MATERIAL FOR THIS EXERCISE:
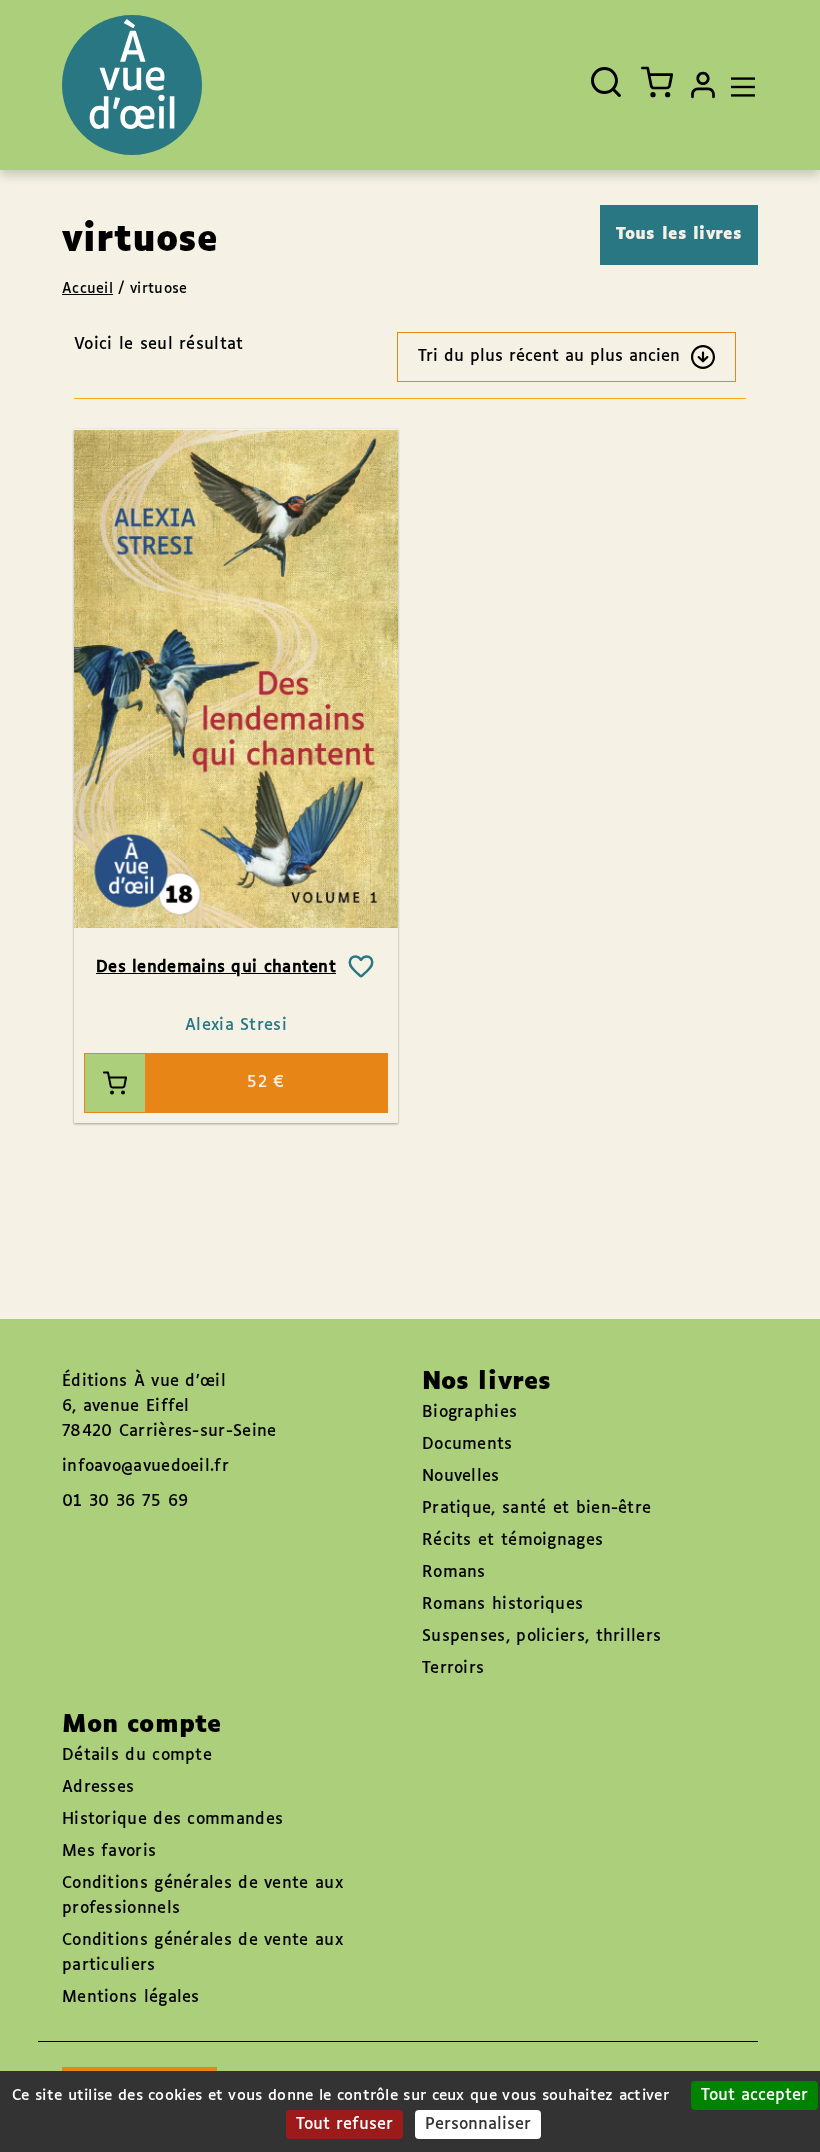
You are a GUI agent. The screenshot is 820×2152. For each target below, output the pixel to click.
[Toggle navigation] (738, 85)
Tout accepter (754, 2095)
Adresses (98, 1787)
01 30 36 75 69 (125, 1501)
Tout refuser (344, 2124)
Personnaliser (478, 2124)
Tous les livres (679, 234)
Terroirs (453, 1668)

INSTRUCTIONS TO FOLLOW:
Output all the records above exactly, but without their images.

RESPONSE TO THE TASK:
You are a GUI agent. The screenshot is 820×2152. For each target below, output the pixel to click.
[Toggle navigation] (738, 85)
Tout accepter (754, 2095)
Adresses (98, 1787)
01 30 36 75 69 (125, 1501)
Tout refuser (344, 2124)
Personnaliser (478, 2124)
Tous les livres (679, 234)
Terroirs (453, 1668)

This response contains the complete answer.